>> begin Records provided

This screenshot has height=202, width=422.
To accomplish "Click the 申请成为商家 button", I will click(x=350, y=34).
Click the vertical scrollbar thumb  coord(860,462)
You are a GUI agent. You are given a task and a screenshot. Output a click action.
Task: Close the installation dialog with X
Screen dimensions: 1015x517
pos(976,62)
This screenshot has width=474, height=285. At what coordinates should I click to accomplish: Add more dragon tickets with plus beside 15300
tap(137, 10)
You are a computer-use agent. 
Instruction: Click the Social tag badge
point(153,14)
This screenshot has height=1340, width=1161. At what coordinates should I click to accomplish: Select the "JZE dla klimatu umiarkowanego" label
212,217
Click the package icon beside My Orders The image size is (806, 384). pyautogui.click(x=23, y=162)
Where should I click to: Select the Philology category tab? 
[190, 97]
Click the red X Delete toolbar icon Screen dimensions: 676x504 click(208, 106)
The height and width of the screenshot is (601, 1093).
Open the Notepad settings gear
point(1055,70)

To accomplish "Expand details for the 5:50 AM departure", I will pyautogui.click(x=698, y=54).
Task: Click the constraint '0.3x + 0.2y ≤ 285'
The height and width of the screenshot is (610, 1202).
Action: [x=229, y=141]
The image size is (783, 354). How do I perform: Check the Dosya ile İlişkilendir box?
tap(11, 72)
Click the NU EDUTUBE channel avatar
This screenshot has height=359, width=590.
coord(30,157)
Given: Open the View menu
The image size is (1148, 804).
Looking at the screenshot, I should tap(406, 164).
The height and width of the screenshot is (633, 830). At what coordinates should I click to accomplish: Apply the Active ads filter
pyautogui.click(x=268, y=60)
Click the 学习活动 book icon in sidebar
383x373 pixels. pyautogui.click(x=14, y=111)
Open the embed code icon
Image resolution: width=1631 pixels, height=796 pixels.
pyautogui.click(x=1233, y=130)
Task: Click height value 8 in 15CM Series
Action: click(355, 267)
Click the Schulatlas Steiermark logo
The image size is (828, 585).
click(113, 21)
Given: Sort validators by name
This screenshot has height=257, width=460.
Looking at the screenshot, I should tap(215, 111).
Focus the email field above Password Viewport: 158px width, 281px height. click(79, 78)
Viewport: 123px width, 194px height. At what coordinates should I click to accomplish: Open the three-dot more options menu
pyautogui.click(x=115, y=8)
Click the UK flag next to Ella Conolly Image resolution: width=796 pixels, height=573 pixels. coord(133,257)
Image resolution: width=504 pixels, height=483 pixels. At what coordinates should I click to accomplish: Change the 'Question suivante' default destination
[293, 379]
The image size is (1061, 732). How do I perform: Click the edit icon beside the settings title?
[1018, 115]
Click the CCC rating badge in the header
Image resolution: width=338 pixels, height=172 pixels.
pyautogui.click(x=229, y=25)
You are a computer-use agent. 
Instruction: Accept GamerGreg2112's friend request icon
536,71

>> end Records provided

Please identify each line in the material above that contains the string "will" and copy those lines out in full. Matching is case-sensitive.

Response
To accomplish "Click the 申请成为商家 button", I will click(x=350, y=34).
To accomplish "Expand details for the 5:50 AM departure", I will pyautogui.click(x=698, y=54).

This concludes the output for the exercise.